What can I do to help my knee get better and hurt less?
Take a break from physical activity that causes a lot of pounding on your legs, like running, volleyball, or basketball. If you want to keep exercising, try swimming or another low-impact activity. You may want to try working out on nonimpact elliptical trainers, which are popular at gyms. Because these machines support your body weight, they put less stress on your knees. As your knees feel better, you can slowly go back to your normal sports. But do this slowly.
Do the exercises shown in this handout. Each exercise should take only a few minutes. Doing them twice a day is a good start. The most important ones are usually the first two. These two exercises make your front thigh muscles (called "quads") stronger. This is important because your quad muscles control the movement of your kneecap.
Talk to your doctor about footwear. It would help to bring your shoes in for the doctor to see. Proper walking or running shoes can help knee pain. Even a simple arch support insert from a shoe store can be helpful.
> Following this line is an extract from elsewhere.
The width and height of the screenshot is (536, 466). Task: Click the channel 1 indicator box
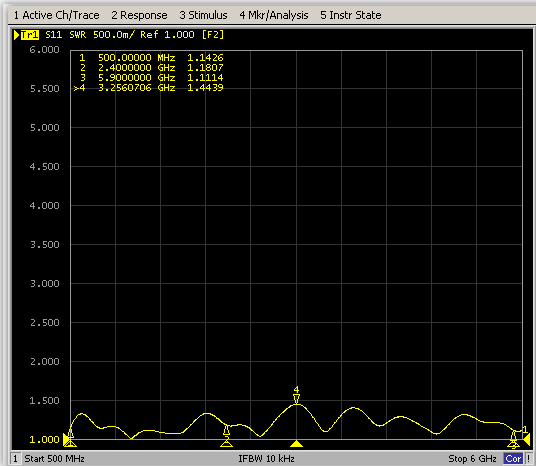pos(15,458)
Keep exercising to get better. Patellofemoral pain can be hard to treat, and your knees won't get better overnight. Some people are lucky and get better quickly. But it might take six weeks or even longer for your knee to get better. You'll be less likely to get this pain again if you stay in good shape, but don't make sudden changes in your workouts.
Here are some exercises to help your knee pain. After you do all the exercises as shown in the drawings, reverse your position and do the exercises with your other leg, so both knees get the benefit of stretching.
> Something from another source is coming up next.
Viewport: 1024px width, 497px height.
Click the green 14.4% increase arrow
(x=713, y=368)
1. Quadriceps strengthening: isometrics. Position yourself as shown. Hold your right leg straight for 10 to 20 seconds and then relax. Do the exercise 5 to 10 times.
2. Quadriceps strengthening: straight leg lift. Position yourself as shown. Raise your right leg several inches and hold it up for 5 to 10 seconds. Then lower your leg to the floor slowly over a few seconds. Do the exercise 5 to 10 times.
3. Iliotibial band and buttock stretch (right side shown). Position yourself as shown. Twist your trunk to the right and use your left arm to "push" your right leg. You should feel the stretch in your right buttock and the outer part of your right thigh. Hold the stretch for 10 to 20 seconds. Do the exercise 5 to 10 times.